"The groundwork of all happiness is health." - Leigh Hunt

Treating insomnia can relieve depression.

The research we're taking a look at.

Can Treating Insomnia Prevent Depression? A study published online November 24, 2021 JAMA Psychiatry Found that it might be.

291 people affected by insomnia were included on this study. None of the participants (all aged 60 and over) had a history of major depression or any serious health problems at first of the trial.

The participants were divided into two groups. One group received two months of cognitive behavioral therapy for insomnia (CBT-I), an approach that tries to alter thoughts and habits to enhance sleep. Another group spent the identical period of time receiving sleep education therapy (SET), a program geared toward changing environmental aspects and behaviors that contribute to poor sleep. The researchers then followed each groups for 3 years to find out which developed major depression.

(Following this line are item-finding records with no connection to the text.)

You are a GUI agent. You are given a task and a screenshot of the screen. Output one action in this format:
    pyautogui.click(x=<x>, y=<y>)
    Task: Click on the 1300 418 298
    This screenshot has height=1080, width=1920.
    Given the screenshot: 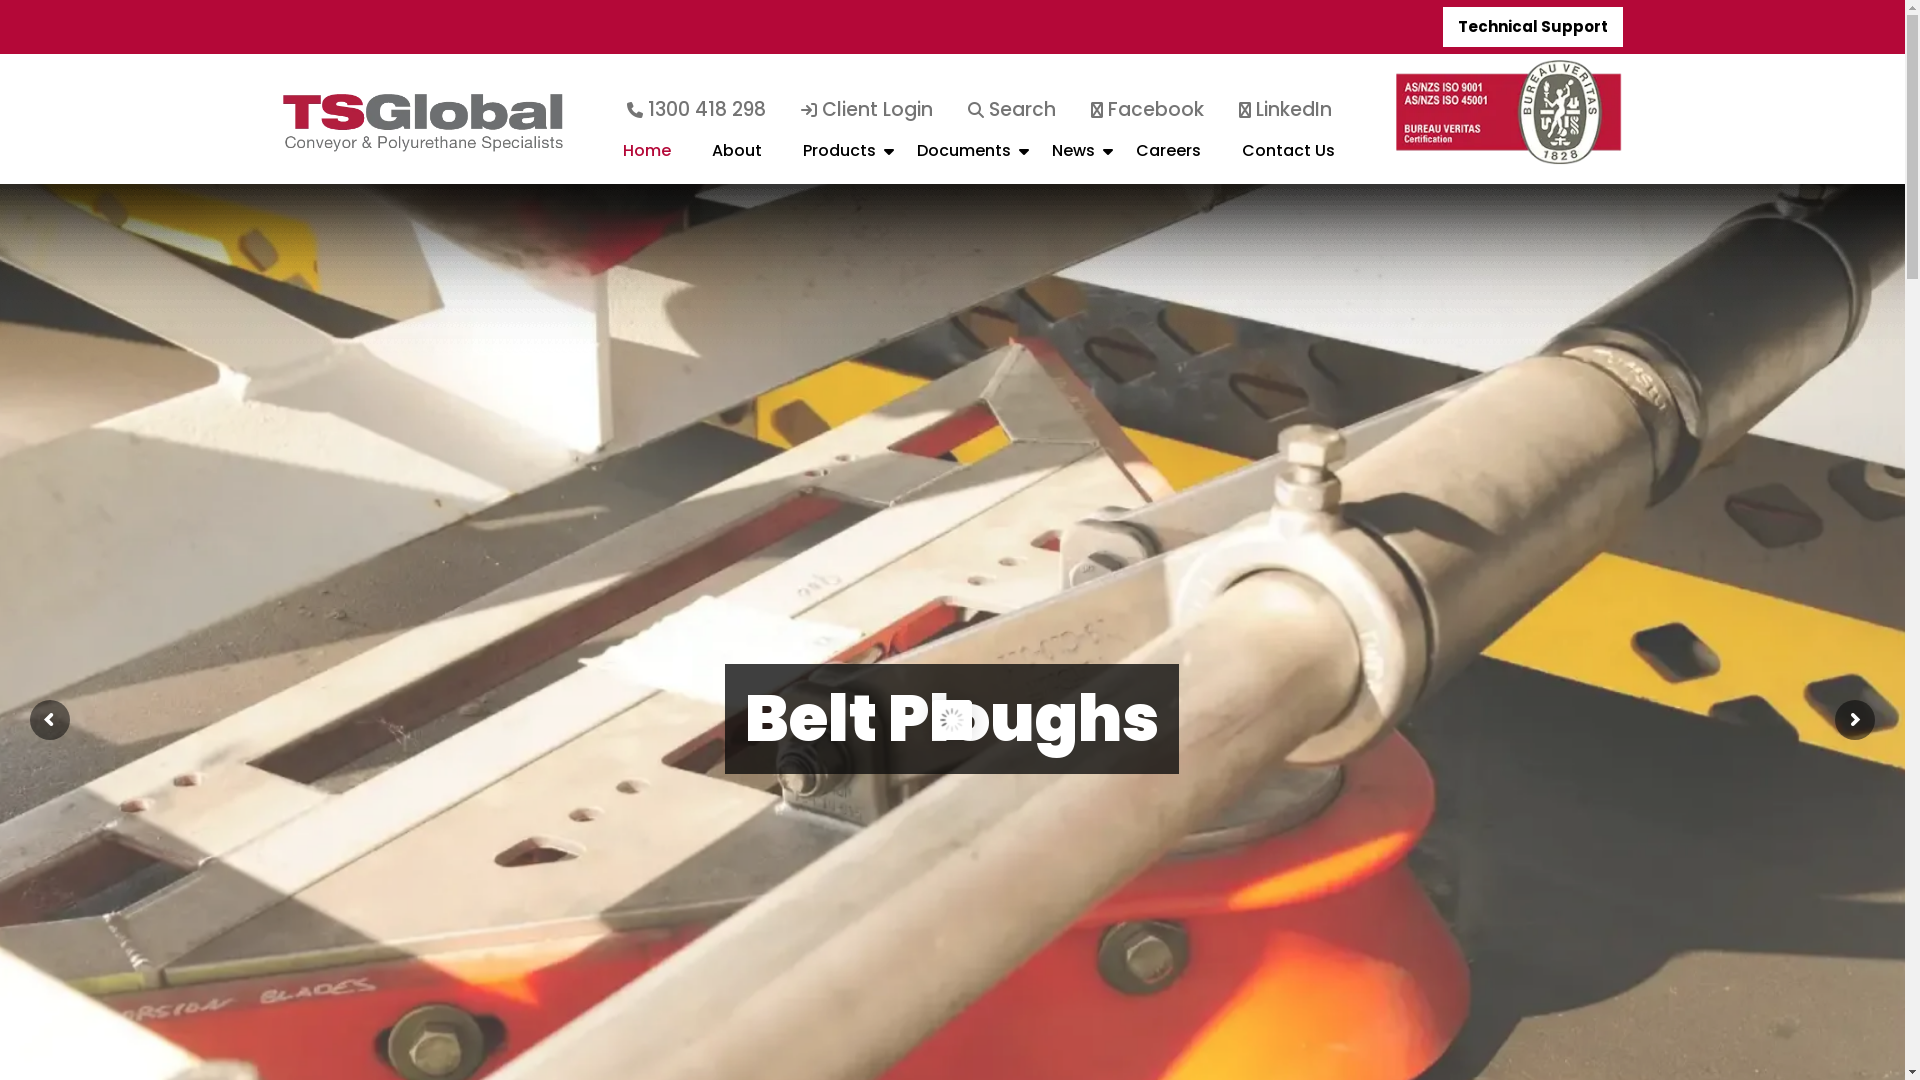 What is the action you would take?
    pyautogui.click(x=696, y=110)
    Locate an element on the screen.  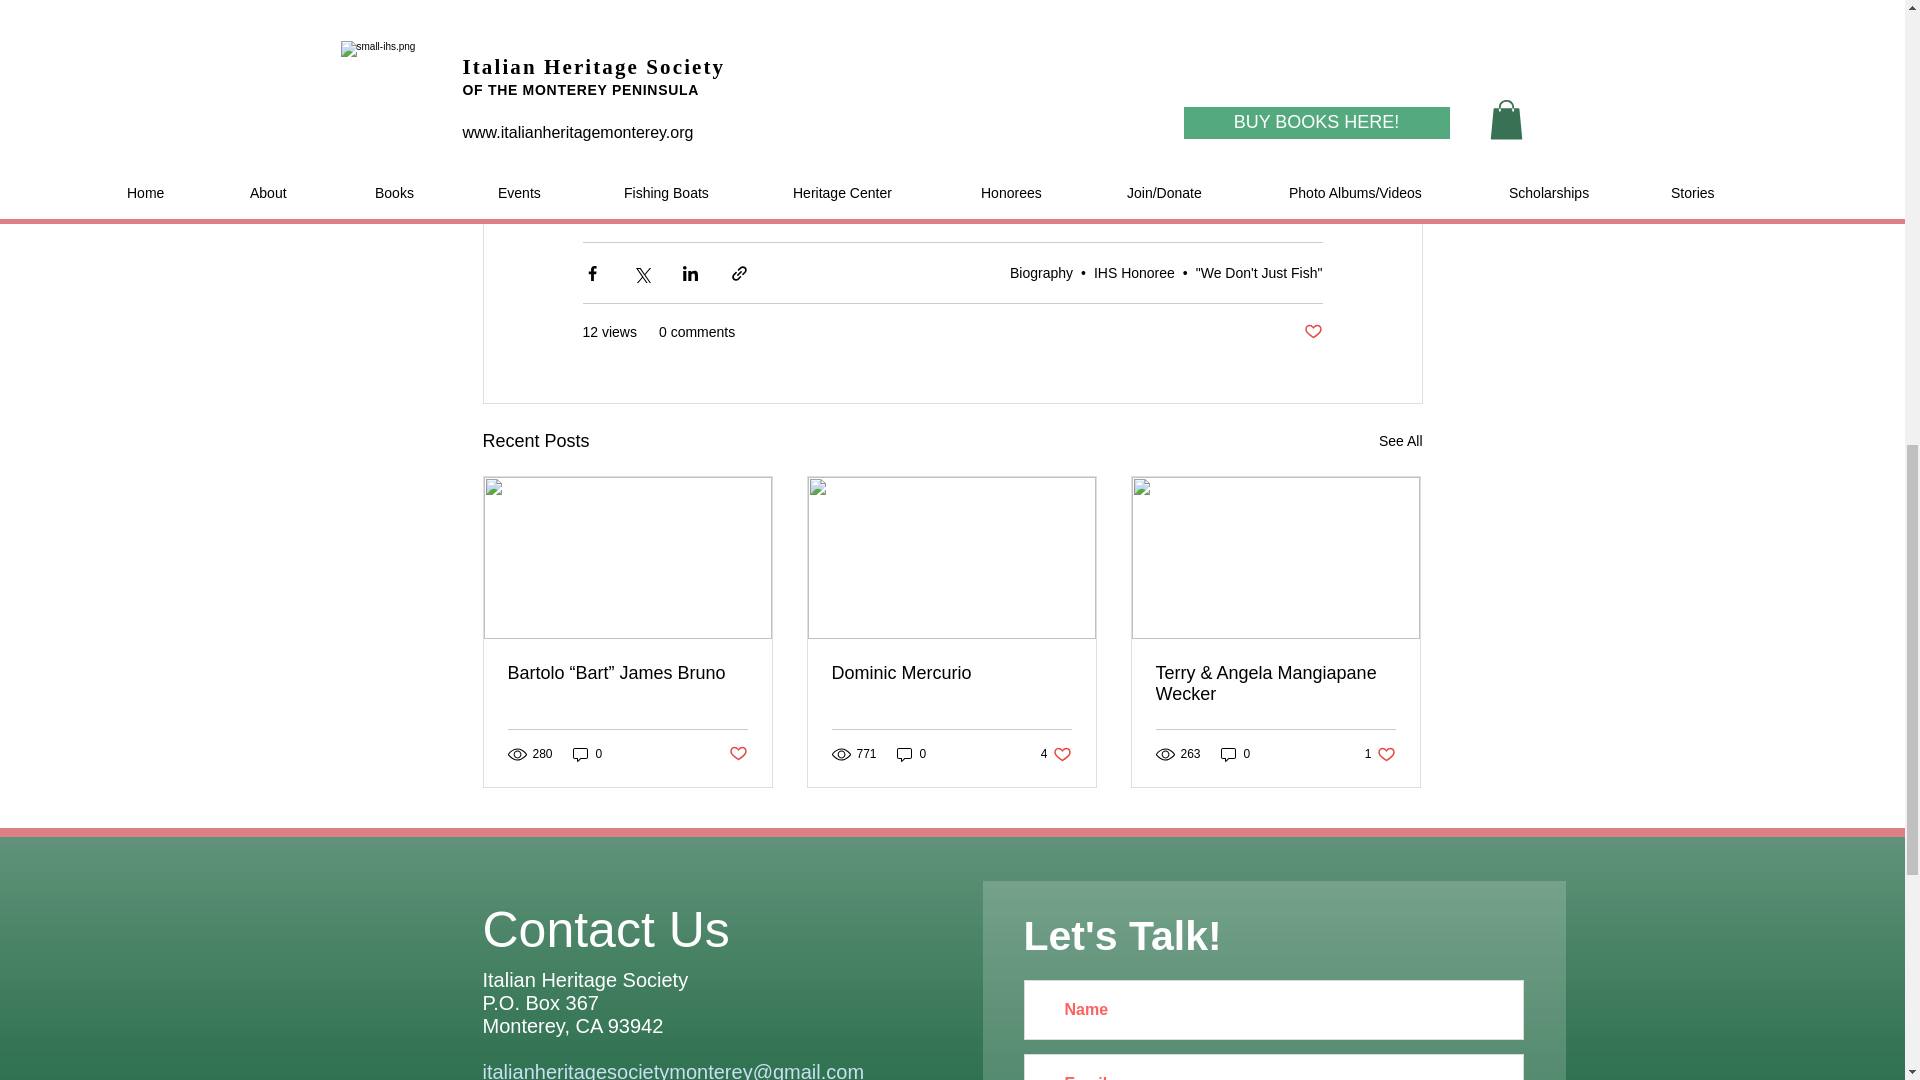
"We Don't Just Fish" is located at coordinates (1259, 271).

Of the 291 individuals enrolled within the study, 19 (12.2%) within the CBT-I group and 35 (25.9%) within the SET group were diagnosed with depression. The researchers also found that more people within the CBT-I group saw lasting improvements of their insomnia than within the SET group. CBT-I participants who experienced this sustained improvement in sleep were 82.6% less prone to have depression than the remaining of the participants, including all individuals within the SET group in addition to those within the CBT-I group with insomnia. There was no lasting improvement. .

The results support using CBT-I for the treatment of insomnia and show an association between the therapy and a reduced risk of major depression.